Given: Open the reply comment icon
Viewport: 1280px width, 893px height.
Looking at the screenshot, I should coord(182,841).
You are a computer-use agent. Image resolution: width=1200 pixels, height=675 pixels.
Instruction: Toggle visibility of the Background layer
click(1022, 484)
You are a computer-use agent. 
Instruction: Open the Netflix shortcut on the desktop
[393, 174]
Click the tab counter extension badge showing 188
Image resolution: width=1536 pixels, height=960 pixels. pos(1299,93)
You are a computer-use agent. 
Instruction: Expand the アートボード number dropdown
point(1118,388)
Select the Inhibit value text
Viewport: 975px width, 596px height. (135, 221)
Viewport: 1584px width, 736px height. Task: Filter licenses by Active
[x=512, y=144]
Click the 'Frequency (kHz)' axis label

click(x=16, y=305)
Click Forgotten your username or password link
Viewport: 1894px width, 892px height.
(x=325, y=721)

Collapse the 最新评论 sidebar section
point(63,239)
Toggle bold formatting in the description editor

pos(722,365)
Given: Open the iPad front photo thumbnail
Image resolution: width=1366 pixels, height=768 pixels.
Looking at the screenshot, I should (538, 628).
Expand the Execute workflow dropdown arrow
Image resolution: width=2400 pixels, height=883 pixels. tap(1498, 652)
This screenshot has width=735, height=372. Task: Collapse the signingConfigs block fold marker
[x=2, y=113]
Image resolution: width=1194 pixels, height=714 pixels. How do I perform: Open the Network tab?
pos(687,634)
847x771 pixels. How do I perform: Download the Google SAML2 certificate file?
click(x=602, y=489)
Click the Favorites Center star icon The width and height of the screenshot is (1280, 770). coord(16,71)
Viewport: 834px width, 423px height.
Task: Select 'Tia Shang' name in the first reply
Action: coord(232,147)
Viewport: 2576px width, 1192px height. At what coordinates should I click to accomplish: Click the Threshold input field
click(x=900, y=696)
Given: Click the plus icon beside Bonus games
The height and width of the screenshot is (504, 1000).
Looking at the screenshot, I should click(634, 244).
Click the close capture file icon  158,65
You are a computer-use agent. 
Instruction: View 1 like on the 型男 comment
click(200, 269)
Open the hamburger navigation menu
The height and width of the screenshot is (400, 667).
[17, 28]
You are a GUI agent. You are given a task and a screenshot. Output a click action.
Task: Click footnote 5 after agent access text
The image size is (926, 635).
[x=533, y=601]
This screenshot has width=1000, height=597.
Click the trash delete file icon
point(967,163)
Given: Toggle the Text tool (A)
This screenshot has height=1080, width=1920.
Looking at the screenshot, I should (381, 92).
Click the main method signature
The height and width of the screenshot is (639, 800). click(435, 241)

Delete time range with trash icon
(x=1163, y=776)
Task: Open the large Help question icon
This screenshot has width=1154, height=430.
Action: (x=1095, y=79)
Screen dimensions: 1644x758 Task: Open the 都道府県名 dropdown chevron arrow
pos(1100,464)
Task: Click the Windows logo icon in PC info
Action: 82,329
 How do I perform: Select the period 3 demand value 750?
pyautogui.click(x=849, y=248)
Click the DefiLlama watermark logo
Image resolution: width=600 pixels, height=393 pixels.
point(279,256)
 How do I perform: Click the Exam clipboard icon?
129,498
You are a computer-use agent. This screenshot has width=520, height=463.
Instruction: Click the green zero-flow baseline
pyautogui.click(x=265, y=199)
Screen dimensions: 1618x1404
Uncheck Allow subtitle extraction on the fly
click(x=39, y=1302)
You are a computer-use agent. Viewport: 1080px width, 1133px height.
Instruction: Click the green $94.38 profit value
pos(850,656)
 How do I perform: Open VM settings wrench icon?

+ + + +

◆ Task to carry out ◆
Can you format the listing above as a numbered list, one entry per line, with the blank lines left out?

◆ Correct result ◆
1. Given: Open the reply comment icon
2. Viewport: 1280px width, 893px height.
3. Looking at the screenshot, I should coord(182,841).
4. You are a computer-use agent. Image resolution: width=1200 pixels, height=675 pixels.
5. Instruction: Toggle visibility of the Background layer
6. click(1022, 484)
7. You are a computer-use agent. 
8. Instruction: Open the Netflix shortcut on the desktop
9. [393, 174]
10. Click the tab counter extension badge showing 188
11. Image resolution: width=1536 pixels, height=960 pixels. pos(1299,93)
12. You are a computer-use agent. 
13. Instruction: Expand the アートボード number dropdown
14. point(1118,388)
15. Select the Inhibit value text
16. Viewport: 975px width, 596px height. (135, 221)
17. Viewport: 1584px width, 736px height. Task: Filter licenses by Active
18. [x=512, y=144]
19. Click the 'Frequency (kHz)' axis label
20. click(x=16, y=305)
21. Click Forgotten your username or password link
22. Viewport: 1894px width, 892px height.
23. (x=325, y=721)
24. Collapse the 最新评论 sidebar section
25. point(63,239)
26. Toggle bold formatting in the description editor
27. pos(722,365)
28. Given: Open the iPad front photo thumbnail
29. Image resolution: width=1366 pixels, height=768 pixels.
30. Looking at the screenshot, I should (538, 628).
31. Expand the Execute workflow dropdown arrow
32. Image resolution: width=2400 pixels, height=883 pixels. tap(1498, 652)
33. This screenshot has width=735, height=372. Task: Collapse the signingConfigs block fold marker
34. [x=2, y=113]
35. Image resolution: width=1194 pixels, height=714 pixels. How do I perform: Open the Network tab?
36. pos(687,634)
37. 847x771 pixels. How do I perform: Download the Google SAML2 certificate file?
38. click(x=602, y=489)
39. Click the Favorites Center star icon The width and height of the screenshot is (1280, 770). coord(16,71)
40. Viewport: 834px width, 423px height.
41. Task: Select 'Tia Shang' name in the first reply
42. Action: coord(232,147)
43. Viewport: 2576px width, 1192px height. At what coordinates should I click to accomplish: Click the Threshold input field
44. click(x=900, y=696)
45. Given: Click the plus icon beside Bonus games
46. The height and width of the screenshot is (504, 1000).
47. Looking at the screenshot, I should click(634, 244).
48. Click the close capture file icon  158,65
49. You are a computer-use agent. 
50. Instruction: View 1 like on the 型男 comment
51. click(200, 269)
52. Open the hamburger navigation menu
53. The height and width of the screenshot is (400, 667).
54. [17, 28]
55. You are a GUI agent. You are given a task and a screenshot. Output a click action.
56. Task: Click footnote 5 after agent access text
57. The image size is (926, 635).
58. [x=533, y=601]
59. This screenshot has width=1000, height=597.
60. Click the trash delete file icon
61. point(967,163)
62. Given: Toggle the Text tool (A)
63. This screenshot has height=1080, width=1920.
64. Looking at the screenshot, I should (381, 92).
65. Click the main method signature
66. The height and width of the screenshot is (639, 800). click(435, 241)
67. Delete time range with trash icon
68. (x=1163, y=776)
69. Task: Open the large Help question icon
70. This screenshot has width=1154, height=430.
71. Action: (x=1095, y=79)
72. Screen dimensions: 1644x758 Task: Open the 都道府県名 dropdown chevron arrow
73. pos(1100,464)
74. Task: Click the Windows logo icon in PC info
75. Action: 82,329
76.  How do I perform: Select the period 3 demand value 750?
77. pyautogui.click(x=849, y=248)
78. Click the DefiLlama watermark logo
79. Image resolution: width=600 pixels, height=393 pixels.
80. point(279,256)
81.  How do I perform: Click the Exam clipboard icon?
82. 129,498
83. You are a computer-use agent. This screenshot has width=520, height=463.
84. Instruction: Click the green zero-flow baseline
85. pyautogui.click(x=265, y=199)
86. Screen dimensions: 1618x1404
87. Uncheck Allow subtitle extraction on the fly
88. click(x=39, y=1302)
89. You are a computer-use agent. Viewport: 1080px width, 1133px height.
90. Instruction: Click the green $94.38 profit value
91. pos(850,656)
92.  How do I perform: Open VM settings wrench icon?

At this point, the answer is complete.